_Task to complete_
Below are some entries; state how many of their lines include the word "will" and give no more than that number.

_Task material_
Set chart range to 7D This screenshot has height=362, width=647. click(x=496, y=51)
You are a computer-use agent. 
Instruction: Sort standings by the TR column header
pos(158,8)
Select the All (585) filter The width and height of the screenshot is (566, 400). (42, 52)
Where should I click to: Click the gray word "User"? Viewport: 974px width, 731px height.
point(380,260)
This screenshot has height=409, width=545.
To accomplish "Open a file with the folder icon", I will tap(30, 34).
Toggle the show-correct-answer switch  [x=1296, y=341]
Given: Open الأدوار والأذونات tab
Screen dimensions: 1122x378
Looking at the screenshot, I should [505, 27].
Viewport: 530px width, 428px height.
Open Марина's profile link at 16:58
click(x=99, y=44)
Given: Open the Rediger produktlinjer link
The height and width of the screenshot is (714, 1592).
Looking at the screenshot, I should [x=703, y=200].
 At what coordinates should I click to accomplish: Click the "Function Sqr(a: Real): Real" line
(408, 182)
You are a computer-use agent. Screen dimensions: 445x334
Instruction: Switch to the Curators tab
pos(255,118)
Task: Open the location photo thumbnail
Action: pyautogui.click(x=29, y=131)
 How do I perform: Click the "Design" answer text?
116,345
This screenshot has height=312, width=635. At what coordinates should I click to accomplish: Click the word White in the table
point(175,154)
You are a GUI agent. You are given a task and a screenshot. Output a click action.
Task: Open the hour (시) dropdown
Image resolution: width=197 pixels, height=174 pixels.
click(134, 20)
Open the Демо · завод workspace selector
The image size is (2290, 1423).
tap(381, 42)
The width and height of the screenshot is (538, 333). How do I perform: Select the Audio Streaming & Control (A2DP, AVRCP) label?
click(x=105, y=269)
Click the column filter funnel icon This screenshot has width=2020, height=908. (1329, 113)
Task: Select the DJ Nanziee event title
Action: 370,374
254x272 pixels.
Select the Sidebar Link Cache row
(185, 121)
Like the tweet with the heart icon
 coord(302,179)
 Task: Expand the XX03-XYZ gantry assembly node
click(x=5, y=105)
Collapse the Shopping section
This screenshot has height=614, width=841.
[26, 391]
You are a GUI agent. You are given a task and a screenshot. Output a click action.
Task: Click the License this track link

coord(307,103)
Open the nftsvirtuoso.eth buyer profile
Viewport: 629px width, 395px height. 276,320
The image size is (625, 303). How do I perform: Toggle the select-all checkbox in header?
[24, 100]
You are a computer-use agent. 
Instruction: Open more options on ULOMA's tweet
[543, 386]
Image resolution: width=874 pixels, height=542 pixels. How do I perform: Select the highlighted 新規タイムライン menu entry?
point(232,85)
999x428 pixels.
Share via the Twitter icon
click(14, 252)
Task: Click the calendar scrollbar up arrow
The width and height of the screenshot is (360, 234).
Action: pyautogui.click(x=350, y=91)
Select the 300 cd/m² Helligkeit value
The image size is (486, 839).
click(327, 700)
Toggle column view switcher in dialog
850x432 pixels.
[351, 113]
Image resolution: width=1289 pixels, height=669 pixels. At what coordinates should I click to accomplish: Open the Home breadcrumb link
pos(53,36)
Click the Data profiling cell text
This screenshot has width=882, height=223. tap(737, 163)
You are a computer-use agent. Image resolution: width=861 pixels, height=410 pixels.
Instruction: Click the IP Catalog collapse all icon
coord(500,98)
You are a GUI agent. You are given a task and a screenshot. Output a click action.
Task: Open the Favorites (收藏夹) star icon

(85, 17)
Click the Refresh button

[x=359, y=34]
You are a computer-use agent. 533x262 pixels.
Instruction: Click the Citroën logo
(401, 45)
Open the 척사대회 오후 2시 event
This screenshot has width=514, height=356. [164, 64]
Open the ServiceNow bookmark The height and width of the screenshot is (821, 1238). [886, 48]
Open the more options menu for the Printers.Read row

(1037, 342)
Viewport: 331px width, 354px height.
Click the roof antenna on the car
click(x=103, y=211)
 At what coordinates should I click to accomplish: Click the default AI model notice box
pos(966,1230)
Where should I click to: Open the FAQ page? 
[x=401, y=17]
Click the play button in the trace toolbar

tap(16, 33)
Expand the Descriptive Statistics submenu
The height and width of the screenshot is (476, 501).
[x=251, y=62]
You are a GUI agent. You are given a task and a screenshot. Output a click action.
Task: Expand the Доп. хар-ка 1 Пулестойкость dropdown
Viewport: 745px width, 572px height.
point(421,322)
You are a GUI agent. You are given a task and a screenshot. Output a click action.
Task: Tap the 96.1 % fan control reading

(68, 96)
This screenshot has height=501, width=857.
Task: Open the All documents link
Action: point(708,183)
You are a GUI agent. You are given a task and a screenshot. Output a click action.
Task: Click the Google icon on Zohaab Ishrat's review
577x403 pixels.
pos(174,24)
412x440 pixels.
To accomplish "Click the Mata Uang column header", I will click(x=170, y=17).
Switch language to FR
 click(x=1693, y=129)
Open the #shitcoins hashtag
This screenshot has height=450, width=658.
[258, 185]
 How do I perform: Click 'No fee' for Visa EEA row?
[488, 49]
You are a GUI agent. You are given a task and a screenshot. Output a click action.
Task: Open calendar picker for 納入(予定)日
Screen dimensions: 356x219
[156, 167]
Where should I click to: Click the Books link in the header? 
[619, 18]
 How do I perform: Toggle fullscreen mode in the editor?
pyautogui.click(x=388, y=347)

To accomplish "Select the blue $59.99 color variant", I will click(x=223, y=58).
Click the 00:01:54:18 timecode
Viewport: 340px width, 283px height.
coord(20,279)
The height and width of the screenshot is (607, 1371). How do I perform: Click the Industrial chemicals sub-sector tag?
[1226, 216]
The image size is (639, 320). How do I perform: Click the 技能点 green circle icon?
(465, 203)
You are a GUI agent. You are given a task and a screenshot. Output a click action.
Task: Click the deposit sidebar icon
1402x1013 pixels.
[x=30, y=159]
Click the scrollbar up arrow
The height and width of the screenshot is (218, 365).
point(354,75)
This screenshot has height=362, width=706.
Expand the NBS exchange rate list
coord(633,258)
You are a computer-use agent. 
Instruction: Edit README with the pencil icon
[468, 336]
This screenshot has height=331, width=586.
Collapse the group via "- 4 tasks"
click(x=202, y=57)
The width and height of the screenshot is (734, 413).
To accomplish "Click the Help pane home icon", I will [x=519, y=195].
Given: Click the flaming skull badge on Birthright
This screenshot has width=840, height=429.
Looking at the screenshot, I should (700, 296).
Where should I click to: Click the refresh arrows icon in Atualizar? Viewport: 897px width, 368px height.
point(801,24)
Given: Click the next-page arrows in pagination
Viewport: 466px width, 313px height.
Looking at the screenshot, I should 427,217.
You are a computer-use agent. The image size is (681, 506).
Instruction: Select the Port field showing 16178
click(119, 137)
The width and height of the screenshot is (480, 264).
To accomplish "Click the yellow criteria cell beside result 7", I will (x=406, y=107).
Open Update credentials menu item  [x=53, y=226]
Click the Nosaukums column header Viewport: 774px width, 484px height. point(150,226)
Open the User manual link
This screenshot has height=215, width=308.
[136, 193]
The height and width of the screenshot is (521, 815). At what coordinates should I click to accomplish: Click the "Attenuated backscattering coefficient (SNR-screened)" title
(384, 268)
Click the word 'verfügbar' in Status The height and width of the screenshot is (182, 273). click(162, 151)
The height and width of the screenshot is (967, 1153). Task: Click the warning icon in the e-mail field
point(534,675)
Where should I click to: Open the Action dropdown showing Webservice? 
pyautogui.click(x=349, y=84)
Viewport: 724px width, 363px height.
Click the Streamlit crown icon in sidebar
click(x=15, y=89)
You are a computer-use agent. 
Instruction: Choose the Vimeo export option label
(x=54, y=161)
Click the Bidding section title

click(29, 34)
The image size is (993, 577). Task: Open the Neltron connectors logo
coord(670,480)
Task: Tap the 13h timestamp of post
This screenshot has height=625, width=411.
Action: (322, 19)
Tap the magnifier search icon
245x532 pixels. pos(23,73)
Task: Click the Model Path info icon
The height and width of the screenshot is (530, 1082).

_Result for this task_
5